Cada módulo corporativo deve ter seu próprio repositório — separado do repositório de infraestrutura que o consome. Essa separação garante que cada módulo tenha seu próprio ciclo de vida, seu próprio processo de revisão e seu próprio histórico de mudanças:
github.com/org/terraform-module-vpc
github.com/org/terraform-module-rds
github.com/org/terraform-module-ec2
Quando o source aponta para uma branch sem versão fixada, qualquer atualização afeta todos os consumidores imediatamente — sem aviso, sem revisão, sem controle.
Com versionamento explícito por tag, cada repositório de infra declara exatamente qual versão do módulo está usando:
# dev validando nova versão
module "vpc" {
source = "git::https://github.com/org/terraform-module-vpc.git?ref=v2.4.0"
...
}
# prod ainda na versão estável
module "vpc" {
source = "git::https://github.com/org/terraform-module-vpc.git?ref=v2.3.0"
...
}
Dev pode validar v2.4.0 enquanto prod continua em v2.3.0. A adoção de qualquer mudança é uma decisão explícita — visível, rastreável e reversível. Times diferentes podem evoluir no próprio ritmo, sem forçar atualizações em toda a organização ao mesmo tempo.
Segurança como consequência
Quando toda a infraestrutura nasce a partir de módulos versionados, a correção de vulnerabilidades segue um caminho claro:
- Vulnerabilidade identificada — por exemplo, EC2s sendo criadas sem o agente de segurança instalado
- Correção feita no módulo, nova versão publicada
- Novos recursos já nascem corrigidos — o problema é estancado na origem
- Para o legado: quem está abaixo da versão corrigida? Você tem a lista
Sem módulos versionados, essa mesma pergunta vira uma investigação manual do ambiente inteiro.
O módulo como contrato entre times
Em organizações com múltiplos times, o módulo corporativo resolve um problema que vai além da tecnologia.
Sem módulos bem definidos, o time de plataforma vira gargalo. Toda nova conta, todo novo recurso, todo novo ambiente precisa passar por quem conhece as decisões arquiteturais da organização.

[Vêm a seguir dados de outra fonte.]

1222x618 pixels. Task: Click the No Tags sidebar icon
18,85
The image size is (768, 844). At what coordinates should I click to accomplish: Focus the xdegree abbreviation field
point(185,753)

Com módulos corporativos, o time de plataforma define o padrão uma vez. Os times de produto consomem com autonomia — sem precisar entender como o Transit Gateway funciona, sem precisar configurar DNS, sem precisar saber quais agentes instalar em cada EC2.
O resultado é autonomia com guardrails: times se movem rápido dentro de um espaço bem definido, e a governança é consequência natural do processo.
Conclusão
A diferença entre um módulo genérico e um módulo corporativo não está no código em si. Está no que ele carrega.
Um módulo corporativo bem construído entrega mais do que infraestrutura — entrega infraestrutura que já nasce integrada, padronizada e segura dentro da organização. Quem o consome não precisa tomar as mesmas decisões repetidamente. Essas decisões já foram tomadas, estão versionadas e evoluem de forma controlada.
Quanto mais a organização cresce, mais esse investimento se paga.